Fig. 2 (a) SEM image and EDS line-scanning profile of the cross-section of the Mo/Ag laminated sample. (b) HRTEM image of the Mo/Ag diffusion layer obtained from the area marked by circle A in (a).¹⁵

Fig. 2a also shows that the morphology of the intermediate layer is similar to that of the Mo and there is a middle line separating the layer into two sub-layers.¹⁶ The EDS line-scanning profile in Fig. 2a reveals that a concentration gradient distribution of Mo and Ag has been formed in the left sub-layer of the intermediate layer, and the composition is almost entirely Ag in the right sub-layer. Considering the swelling intermediate layer still shows the morphology of the Mo layer, it can be concluded that the Ag elements successfully diffuse into Mo, and the intermediate layer is a Mo/Ag diffusion layer.

Fig. 2b shows a HRTEM image of the Mo/Ag diffusion layer obtained from the area marked by circle A as shown in Fig. 2a, where the inset is the electron diffraction pattern for the diffusion layer.
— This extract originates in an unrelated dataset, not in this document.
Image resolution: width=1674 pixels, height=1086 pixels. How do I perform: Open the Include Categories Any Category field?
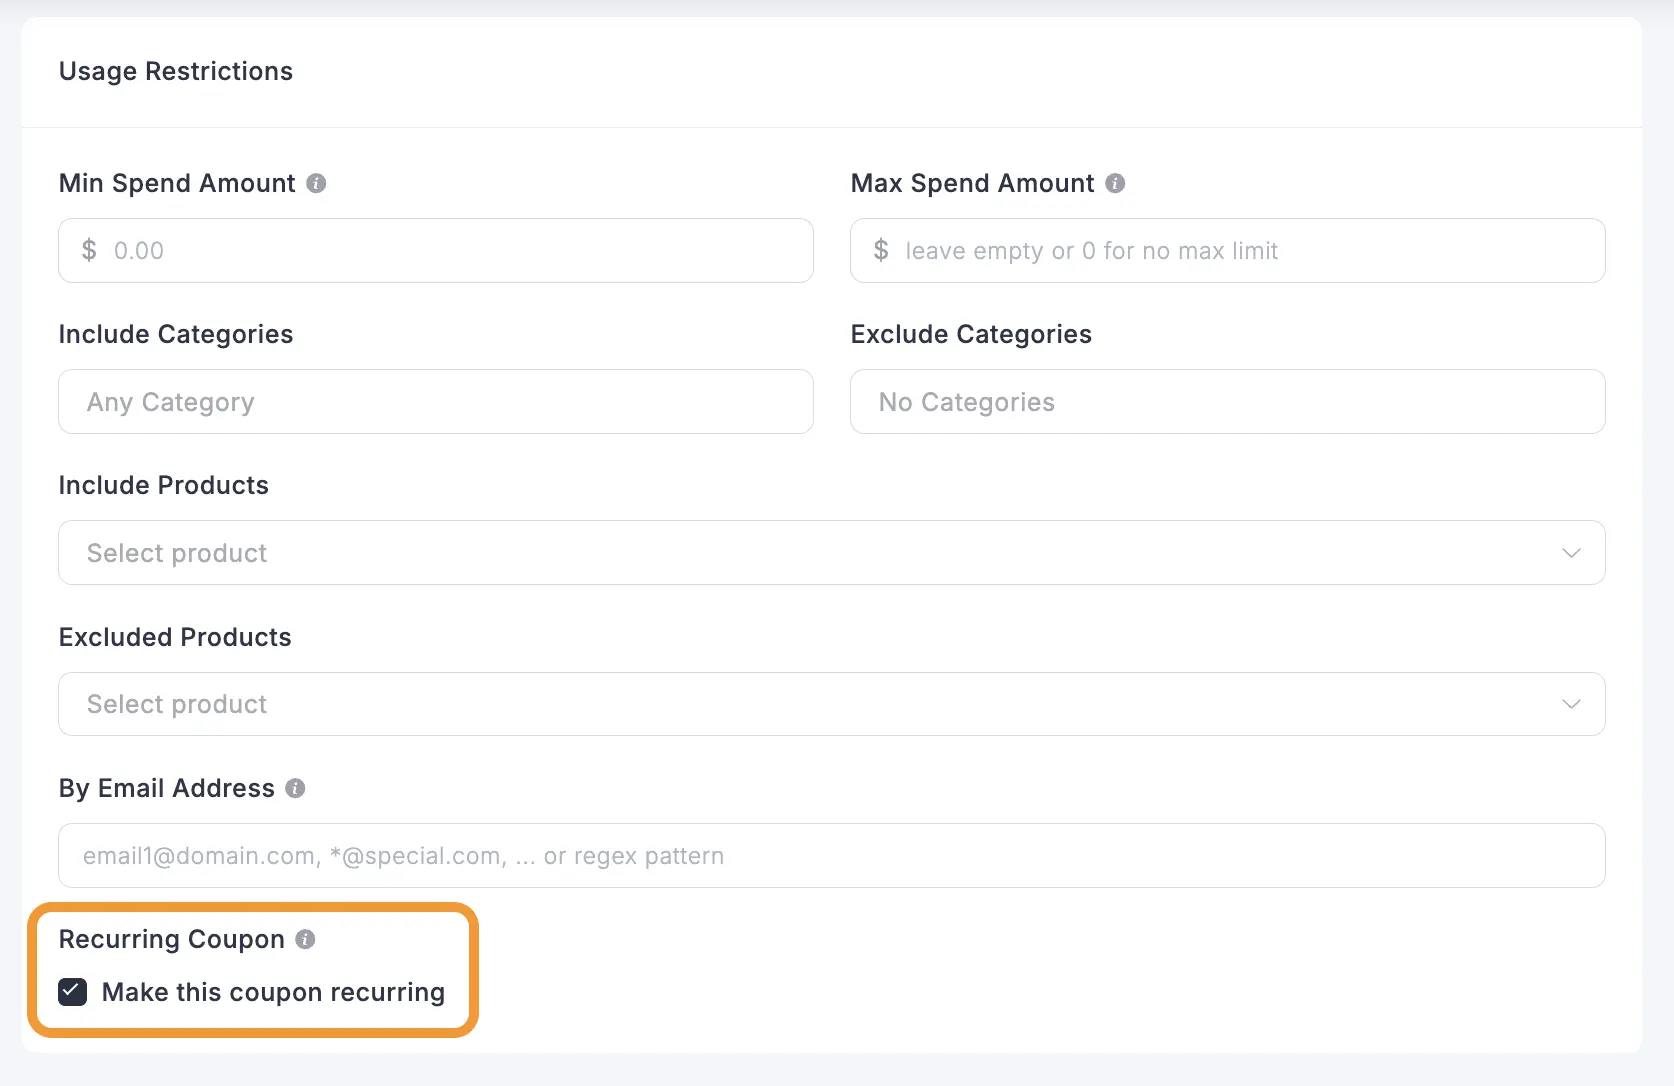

Fig. 2b clearly shows that the Mo/Ag diffusion layer consists of both Ag crystalline phases and Mo/Ag amorphous phases, indicating that the solid state amorphization reaction (SSAR)¹⁷ occurs. Obviously, a Mo/Ag metallurgical interface is successfully constructed through the diffusion of the Ag elements.

3.2. Diffusion source of the Ag elements

Where the Ag elements diffuse from is a question that needs to be answered. Fig. 3a shows the in-depth composition profiles in the Ag⁺-implanted Mo sheet without a vapor-deposited Ag layer before annealing. It can be seen from Fig. 3a that the maximum Ag concentration appears at the near surface region, and there are almost no Ag elements in the deeper region.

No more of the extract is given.